[[ DATA RECORDS open ]]

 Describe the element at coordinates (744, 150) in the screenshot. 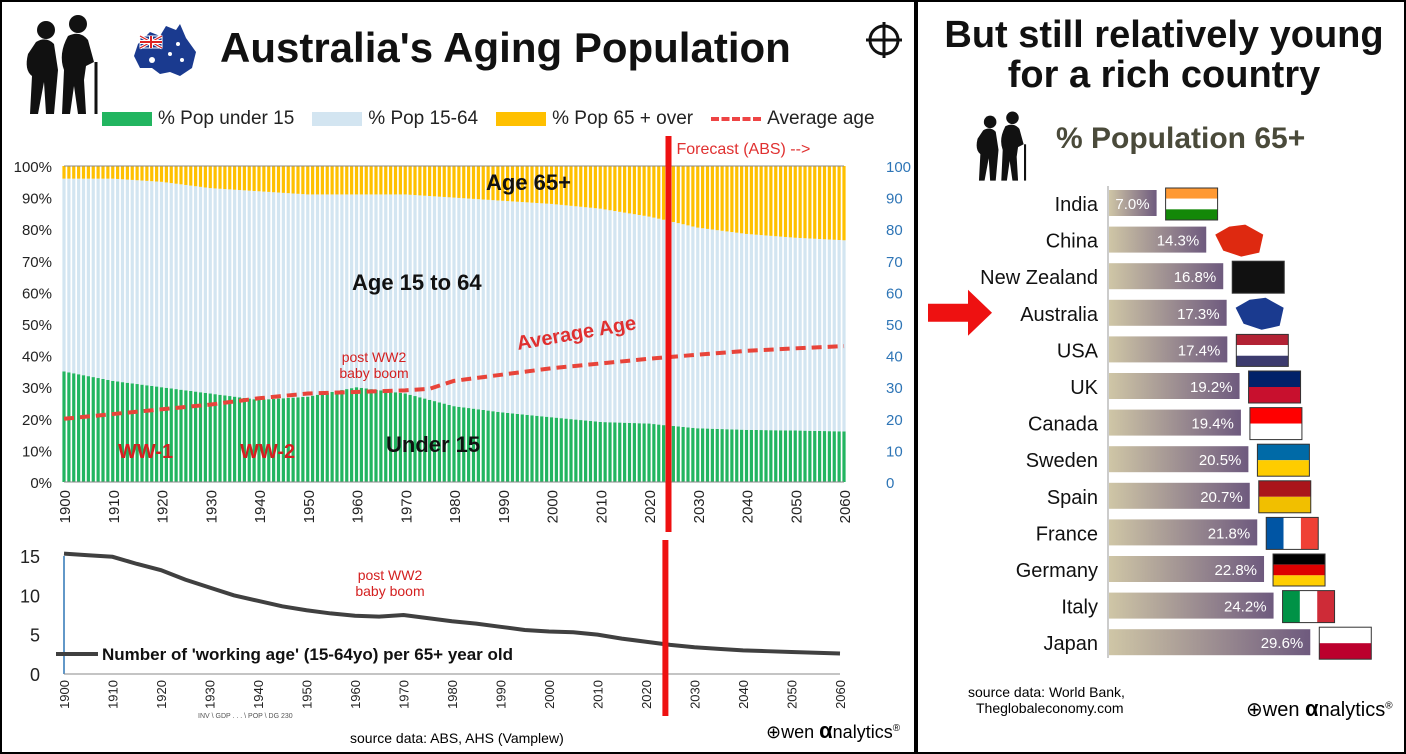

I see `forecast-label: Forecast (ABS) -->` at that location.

[[ DATA RECORDS closed ]]
[[ DATA RECORDS open ]]

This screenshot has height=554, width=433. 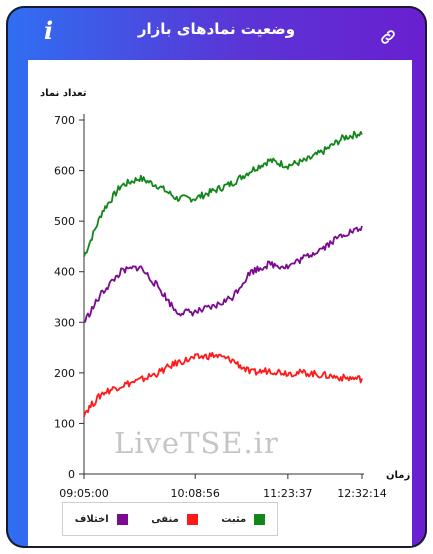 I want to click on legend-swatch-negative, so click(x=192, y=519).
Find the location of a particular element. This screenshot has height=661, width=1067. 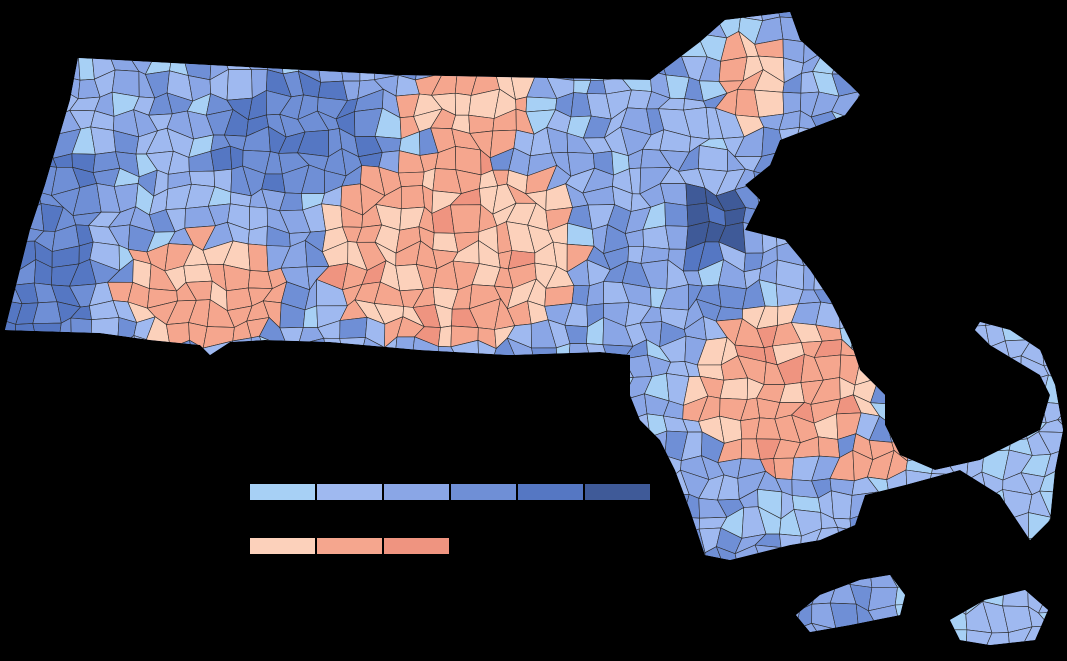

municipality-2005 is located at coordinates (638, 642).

[[ DATA RECORDS closed ]]
[[ DATA RECORDS open ]]

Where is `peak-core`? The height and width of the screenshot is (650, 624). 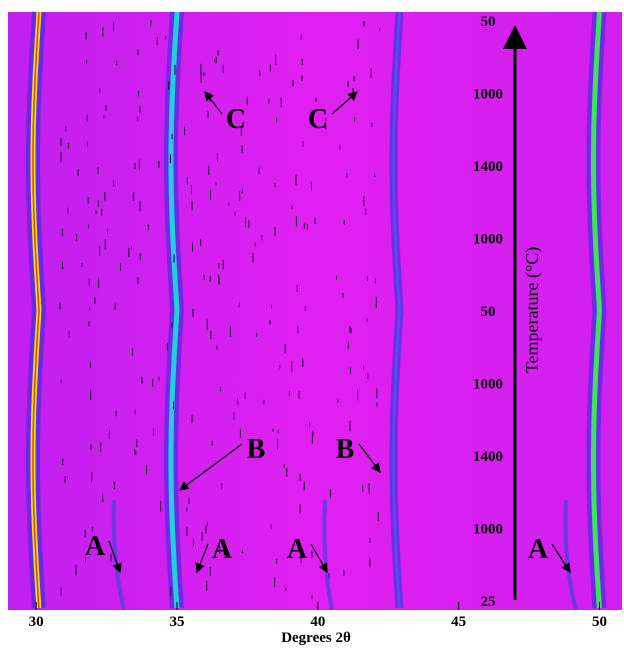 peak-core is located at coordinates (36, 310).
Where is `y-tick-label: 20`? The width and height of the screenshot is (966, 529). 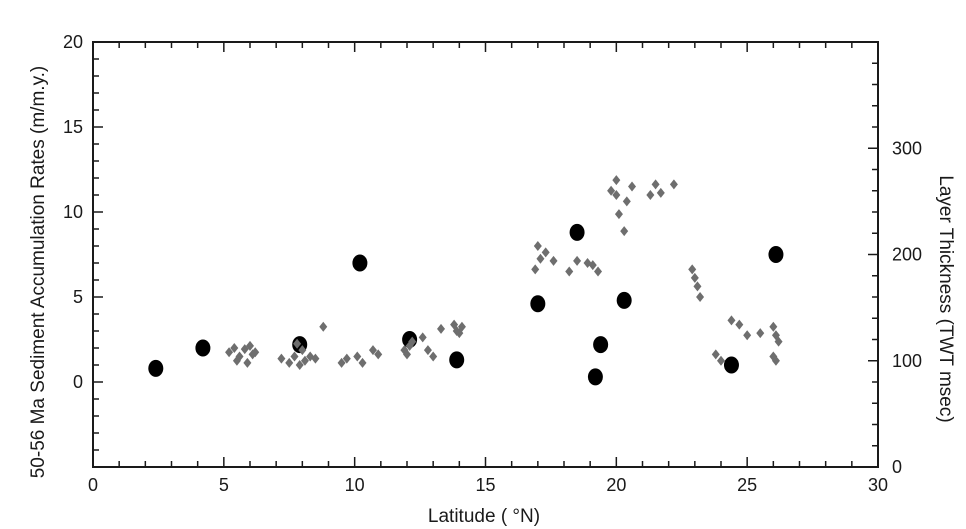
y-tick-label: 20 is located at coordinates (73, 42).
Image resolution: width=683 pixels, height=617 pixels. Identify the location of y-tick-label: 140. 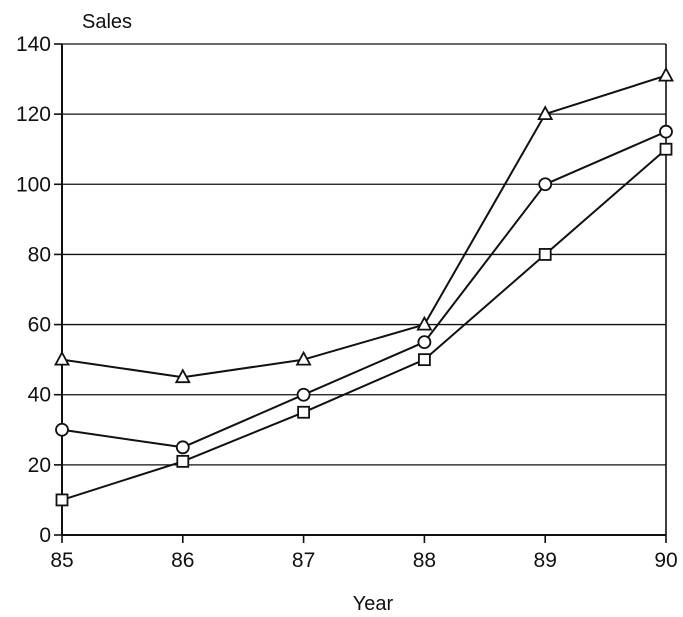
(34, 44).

[[ DATA RECORDS closed ]]

Turn the lines from the one containing "Find the location" through the one containing "municipality-2005 is located", inclusive, into a JSON list of strings with one string per line and no blank lines. Leave the pictures out.

[
  "Find the location of a particular element. This screenshot has height=661, width=1067. ",
  "municipality-2005 is located at coordinates (638, 642)."
]